(Reading text begins)
How Chickens Took Over The World

The discarded bone of a chicken leg, still etched with teeth marks from a dinner thousands of years ago, provides some of the oldest known physical evidence for the introduction of domesticated chickens to the continent of Africa.

Based on radiocarbon dating of about 30 chicken bones unearthed at the site of an ancient farming village in present-day Ethiopia, the findings shed new light on how domesticated chickens crossed ancient roads—and seas—to reach farms and plates in Africa and, eventually, every other corner of the globe.

“Our study provides the earliest directly dated evidence for the presence of chickens in Africa and points to the significance of Red Sea and East African trade routes in the introduction of the chicken,” says Helina Woldekiros, lead author and a postdoctoral anthropology researcher at Washington University in St. Louis.
(Reading text ends)
(Information shown begins)
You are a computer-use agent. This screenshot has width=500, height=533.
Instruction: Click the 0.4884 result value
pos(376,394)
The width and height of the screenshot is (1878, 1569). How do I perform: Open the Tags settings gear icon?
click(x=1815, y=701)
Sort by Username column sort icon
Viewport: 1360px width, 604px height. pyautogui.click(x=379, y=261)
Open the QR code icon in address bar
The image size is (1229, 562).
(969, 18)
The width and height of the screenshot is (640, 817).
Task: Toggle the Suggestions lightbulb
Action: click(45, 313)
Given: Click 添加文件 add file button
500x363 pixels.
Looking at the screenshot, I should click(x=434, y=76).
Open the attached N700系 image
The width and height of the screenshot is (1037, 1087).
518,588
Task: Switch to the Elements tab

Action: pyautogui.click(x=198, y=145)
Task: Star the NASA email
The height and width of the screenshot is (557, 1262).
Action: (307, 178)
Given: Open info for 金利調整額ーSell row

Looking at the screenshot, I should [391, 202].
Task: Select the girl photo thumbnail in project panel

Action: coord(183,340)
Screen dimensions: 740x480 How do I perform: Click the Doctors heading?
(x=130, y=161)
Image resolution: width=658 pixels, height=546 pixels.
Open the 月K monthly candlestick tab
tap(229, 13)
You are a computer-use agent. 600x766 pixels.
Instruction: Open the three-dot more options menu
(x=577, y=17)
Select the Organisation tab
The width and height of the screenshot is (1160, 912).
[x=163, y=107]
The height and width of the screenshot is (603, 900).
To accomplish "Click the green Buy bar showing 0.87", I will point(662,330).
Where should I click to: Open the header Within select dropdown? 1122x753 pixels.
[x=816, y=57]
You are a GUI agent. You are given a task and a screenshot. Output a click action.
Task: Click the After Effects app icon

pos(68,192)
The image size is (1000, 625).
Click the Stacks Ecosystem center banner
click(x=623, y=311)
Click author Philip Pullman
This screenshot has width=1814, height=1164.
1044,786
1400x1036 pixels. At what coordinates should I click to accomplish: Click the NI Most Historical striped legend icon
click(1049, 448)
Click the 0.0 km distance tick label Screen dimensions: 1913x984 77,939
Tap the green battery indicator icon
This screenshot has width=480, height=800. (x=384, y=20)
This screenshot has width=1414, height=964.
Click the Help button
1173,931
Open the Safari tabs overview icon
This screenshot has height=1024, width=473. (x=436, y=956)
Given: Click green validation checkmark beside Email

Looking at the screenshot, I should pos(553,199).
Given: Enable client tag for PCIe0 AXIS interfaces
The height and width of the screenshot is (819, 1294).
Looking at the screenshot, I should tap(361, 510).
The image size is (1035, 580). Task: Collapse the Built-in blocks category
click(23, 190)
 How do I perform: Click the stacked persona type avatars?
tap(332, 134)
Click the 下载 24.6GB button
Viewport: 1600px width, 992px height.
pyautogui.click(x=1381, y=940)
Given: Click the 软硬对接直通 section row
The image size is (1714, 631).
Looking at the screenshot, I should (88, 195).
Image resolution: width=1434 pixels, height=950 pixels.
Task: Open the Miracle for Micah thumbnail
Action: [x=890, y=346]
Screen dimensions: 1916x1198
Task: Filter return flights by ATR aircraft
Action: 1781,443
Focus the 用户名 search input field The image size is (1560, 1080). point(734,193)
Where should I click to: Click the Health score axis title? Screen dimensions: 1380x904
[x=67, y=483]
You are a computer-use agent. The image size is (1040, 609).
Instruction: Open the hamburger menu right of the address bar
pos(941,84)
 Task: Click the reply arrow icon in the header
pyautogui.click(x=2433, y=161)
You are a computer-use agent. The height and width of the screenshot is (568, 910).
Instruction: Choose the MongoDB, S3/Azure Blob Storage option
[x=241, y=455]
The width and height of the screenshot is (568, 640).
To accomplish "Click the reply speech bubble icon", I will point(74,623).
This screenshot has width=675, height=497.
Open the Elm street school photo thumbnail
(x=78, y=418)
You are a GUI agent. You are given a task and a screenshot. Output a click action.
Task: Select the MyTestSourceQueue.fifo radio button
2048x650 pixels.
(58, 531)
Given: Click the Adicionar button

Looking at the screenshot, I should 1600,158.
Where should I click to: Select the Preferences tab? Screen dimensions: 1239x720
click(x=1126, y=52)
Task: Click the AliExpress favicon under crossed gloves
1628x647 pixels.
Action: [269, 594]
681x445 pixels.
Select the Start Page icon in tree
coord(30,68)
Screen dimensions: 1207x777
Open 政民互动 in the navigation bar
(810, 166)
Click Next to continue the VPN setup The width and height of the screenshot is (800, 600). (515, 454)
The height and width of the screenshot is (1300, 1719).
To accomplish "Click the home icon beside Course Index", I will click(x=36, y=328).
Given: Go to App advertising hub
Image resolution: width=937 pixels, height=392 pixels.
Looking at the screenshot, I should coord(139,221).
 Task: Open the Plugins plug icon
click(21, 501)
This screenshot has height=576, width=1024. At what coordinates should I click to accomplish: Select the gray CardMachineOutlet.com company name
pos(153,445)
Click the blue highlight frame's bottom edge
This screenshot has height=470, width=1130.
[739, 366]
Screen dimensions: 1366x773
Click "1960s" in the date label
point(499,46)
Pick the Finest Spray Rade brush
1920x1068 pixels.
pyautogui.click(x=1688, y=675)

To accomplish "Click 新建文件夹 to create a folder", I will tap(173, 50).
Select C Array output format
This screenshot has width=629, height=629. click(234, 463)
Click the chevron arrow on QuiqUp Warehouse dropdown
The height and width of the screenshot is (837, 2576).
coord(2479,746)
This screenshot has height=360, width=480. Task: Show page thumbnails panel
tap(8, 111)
(Information shown ends)
- **What to work on**:
A - Answer these questions about the chicken text:
(i) About how many chicken bones were radiocarbon dated?
(ii) In what present-day country was the ancient farming village?
(iii) Who is the lead author of the study?
B - Rewrite the part of the chicken text starting at "The discarded bone" and ending at "continent of Africa.", putting "drumstick" in place of "chicken leg".

- **Written answers**:
A -
(i) About 30
(ii) Ethiopia
(iii) Helina Woldekiros

B -
The discarded bone of a drumstick, still etched with teeth marks from a dinner thousands of years ago, provides some of the oldest known physical evidence for the introduction of domesticated chickens to the continent of Africa.